QUOTED PASSAGE -
# # #

Robert Kagan Foresees Critical Geopolitical Juncture
Neocon godfather Robert Kagan has written a new column for the Atlantic—and his decrees on the Ukraine war usually presage a critical time, for which he is summoned to rustle up urgent support. Most know Kagan as the husband of Victoria Nuland and co-founder of the seminal Project for a New American Century which has been credited with laying the blueprints for America’s disastrous Middle Eastern entanglements in the post-9/11 era.
In setting the dynamics of the Ukraine war, the column makes some fascinatingly candid admissions in the vein of realpolitik analysis. This gives an eye-opening insider look at the behind-the-scenes ‘establishment’ read of the crisis, as it differs from the surface-level frosting we receive from the standard MSM conveyor belt whose job has always been to infantilize and reduce complex issues into good-bad binaries.
The article was spurred by the drone scare over Poland—which we now understand had all the trappings of a false flag or hoax. Kagan frames it as being a kind of crossroads wherein Trump and America’s commitment to NATO has reached its “put-up-or-shutup” final decisive moment. It should be mentioned, on this note, that Trump just earlier today did claim that he would ‘protect Poland’ and the Baltic states if “Russia keeps escalating”.
Reporter: "Will you help defend Poland and the Baltic states from Russia if Russia keeps escalating?"
Trump: "Yeah, I would. I would."
But here’s where it begins getting interesting. After the setup, Kagan starts building a deceptive parallel argument, essentially in geopolitical support of Russia’s position:
Putin, on the other hand, had every reason to force the matter to a head sooner rather than later. The only thing surprising about his attack on Poland is that he didn’t do it sooner. (Russia denies having sent the drones into Polish territory.)
Of course, we must immediately assume any such concession represents a devious psycho-strategic trap on Kagan’s cunning part.
The legal case for Russia’s ostensibly justifiable actions that he builds, though, is convincing in its surprising historical impartiality:
Start with the fact that such an attack has always been a viable option for Putin. People don’t pay much attention these days to the “laws” of neutrality, but for centuries prior to World War II, it was understood that if one nation’s government provided weapons and war matériel directly to another nation at war with a third nation, that legally made the donor a belligerent in the war and therefore subject to attack. An exception was made for private arms sales, which was how the United States managed to supply weapons to Britain and France during the period when Washington was neutral in World War I. But direct, government-to-government arms provisions and arms sales were a violation of neutrality, which gave the third nation the right, if it chose, to go to war with the providing nation or to use force to cut off the supply. The laws of neutrality don’t distinguish between aggressor and victim, because those distinctions are not always clear-cut. If Putin had at any time decided to bomb the supply lines to Ukraine from Poland, Romania, or Slovakia, he would have been within his rights to do so.

# # #

(Dataset rows)

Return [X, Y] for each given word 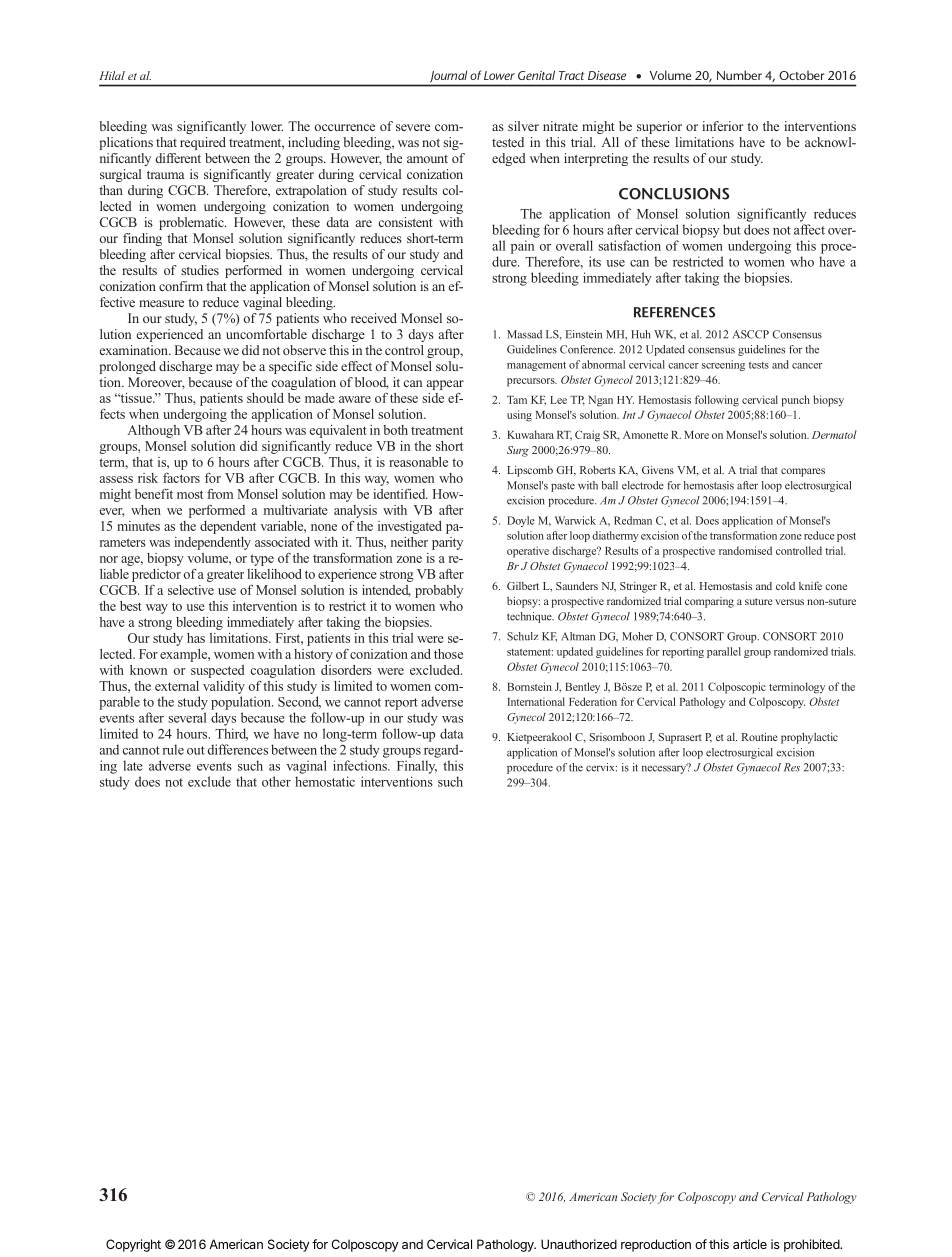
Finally [417, 767]
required [203, 143]
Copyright [133, 1245]
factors [181, 478]
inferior [722, 126]
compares [803, 472]
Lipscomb [530, 471]
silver [523, 126]
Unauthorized [579, 1244]
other [276, 781]
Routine [760, 737]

# # #

PARTS OF THE EXERCISE -
1: Using the article on Robert Kagan's Ukraine column, answer these:
(a) Which publication ran Kagan's new column?
(b) How did Trump reply when asked whether he would help defend Poland and the Baltic states?
(c) From which three countries does the text say Putin could have bombed supply lines to Ukraine?
2: Rewrite the stretch from "But here’s where" through "into Polish territory.)" in the article on Robert Kagan's column, swapping "Putin" for "Moscow".
3: Extend the article on Robert Kagan's Ukraine column, picking up right after its final sentence.

ANSWERS -
1:
(a) The Atlantic.
(b) "Yeah, I would. I would."
(c) Poland, Romania, and Slovakia.

2:
But here’s where it begins getting interesting. After the setup, Kagan starts building a deceptive parallel argument, essentially in geopolitical support of Russia’s position:
Moscow, on the other hand, had every reason to force the matter to a head sooner rather than later. The only thing surprising about his attack on Poland is that he didn’t do it sooner. (Russia denies having sent the drones into Polish territory.)

3:
Read that again: Kagan himself is here admitting that Russia technically has the legal justification to strike any and all countries supplying Ukraine. Admittedly, he’s being coy in revealing his own biases, and appears to be ‘playing’ the candid ‘impartial’ observer to give some semblance of authority to his subsequent thesis.
But first, he answers the question of: “Why didn’t he?” in regard to why Putin did not strike NATO countries earlier if Russia technically enjoyed legal precedent to do so. Here the spider begins weaving his subtle web; he explains that at first, NATO was simply too strong:
Had NATO entered the war at any time in the past three years, Russian forces in Ukraine would have been doomed. The United States, using ship- and submarine-launched missiles alone, would have been able to take out the Kursk bridge, thereby cutting off the most crucial Russian supply line and path for retreat. Russian forces trapped in Ukraine would have been sitting ducks for NATO missiles and aircraft. Putin would have faced the choice of a full-scale war with NATO that he could not possibly win—a nuclear war that, whatever else it accomplished, would destroy Russia—or surrender. Putin kept the Biden administration constantly on edge with threats of nuclear escalation, but in fact he was extremely careful not to do anything that might prompt an American and NATO response.
Here we glimpse one notable pathology in Kagan which again rears its head later: the sly brushing-under-the-rug of repercussions which doom his own argument (much less his own civilization). He quickly dismisses nuclear war as merely a zero-sum loss for Russia, covering up the fact that his own beloved ‘Western Order’ would likewise disappear, which sort of precludes the arguments he’s making; i.e. if Russia would “doom” itself by launching strikes on NATO, then NATO would likewise be dooming itself by attacking Russia in the ways he’s suggesting. This is precisely why cooler heads in Biden’s administration had thought better of it—but it seems Kagan’s ardent loyalties to the West belie his wanton indifference to the West’s destruction.
Building off of this obscuring excursus, Kagan continues with his callously unscrupulous geopolitics:
Then came Russia’s disastrous invasion. As many as 190,000 Russian troops—essentially Putin’s entire deployable army at that time—were literally bogged down in the mud, trapped in Ukraine and under attack from surprisingly resilient Ukrainian forces. Surely Putin was in a panic at that point, for had NATO even threatened to take any action—such as blowing up the Kursk bridge and thereby trapping his army in Ukraine—he would have been left with the choice of surrender or all-out intercontinental nuclear war. He could not have used nuclear weapons in Ukraine without irradiating his own troops, and even if he did, the United States and NATO would be left untouched and capable of striking conventionally at whatever remained of his forces: checkmate.
And yet—again—the United States did nothing. It supplied weapons to Ukraine, with significant restrictions on their use, and deliberately took no action that could be construed as aggressive. Putin thus passed through the greatest moment of peril for Russia since Stalingrad.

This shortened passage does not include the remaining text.